---------- PROVIDED ENTRIES

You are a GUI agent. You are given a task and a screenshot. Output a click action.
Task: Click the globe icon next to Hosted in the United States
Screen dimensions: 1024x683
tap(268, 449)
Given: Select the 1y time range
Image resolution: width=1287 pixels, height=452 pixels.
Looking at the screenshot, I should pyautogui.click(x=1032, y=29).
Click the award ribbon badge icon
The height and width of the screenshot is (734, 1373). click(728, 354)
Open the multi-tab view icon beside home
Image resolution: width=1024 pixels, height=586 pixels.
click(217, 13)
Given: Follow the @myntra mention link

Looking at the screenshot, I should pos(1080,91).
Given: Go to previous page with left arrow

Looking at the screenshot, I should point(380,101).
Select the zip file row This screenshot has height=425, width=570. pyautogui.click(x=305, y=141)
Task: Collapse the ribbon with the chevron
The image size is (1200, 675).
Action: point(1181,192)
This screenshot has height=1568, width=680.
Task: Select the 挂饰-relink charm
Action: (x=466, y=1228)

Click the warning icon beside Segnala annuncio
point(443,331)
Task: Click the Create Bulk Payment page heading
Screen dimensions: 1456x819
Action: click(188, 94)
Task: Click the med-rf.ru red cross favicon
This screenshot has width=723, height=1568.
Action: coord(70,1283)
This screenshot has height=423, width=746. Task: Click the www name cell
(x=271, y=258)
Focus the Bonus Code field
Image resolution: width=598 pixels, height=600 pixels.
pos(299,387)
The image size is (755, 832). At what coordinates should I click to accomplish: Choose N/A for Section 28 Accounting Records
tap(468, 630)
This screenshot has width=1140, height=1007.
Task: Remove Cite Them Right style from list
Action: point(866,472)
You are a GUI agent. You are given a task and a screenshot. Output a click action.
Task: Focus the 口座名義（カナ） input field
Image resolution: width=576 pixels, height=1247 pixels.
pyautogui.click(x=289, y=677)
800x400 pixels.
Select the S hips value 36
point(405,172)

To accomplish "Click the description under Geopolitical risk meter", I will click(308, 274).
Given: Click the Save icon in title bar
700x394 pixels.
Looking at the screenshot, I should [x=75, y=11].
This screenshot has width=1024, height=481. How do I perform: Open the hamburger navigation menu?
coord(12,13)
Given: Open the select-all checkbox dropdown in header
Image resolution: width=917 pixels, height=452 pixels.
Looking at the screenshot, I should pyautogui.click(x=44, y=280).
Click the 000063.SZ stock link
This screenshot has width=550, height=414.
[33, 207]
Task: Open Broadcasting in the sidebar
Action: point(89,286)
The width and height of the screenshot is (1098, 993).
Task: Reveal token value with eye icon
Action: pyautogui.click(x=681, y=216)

--------------------

TASK STATEMENT:
Find each line above with the string "Focus", then report how many there are. Write only the number.

ANSWER SECTION:
2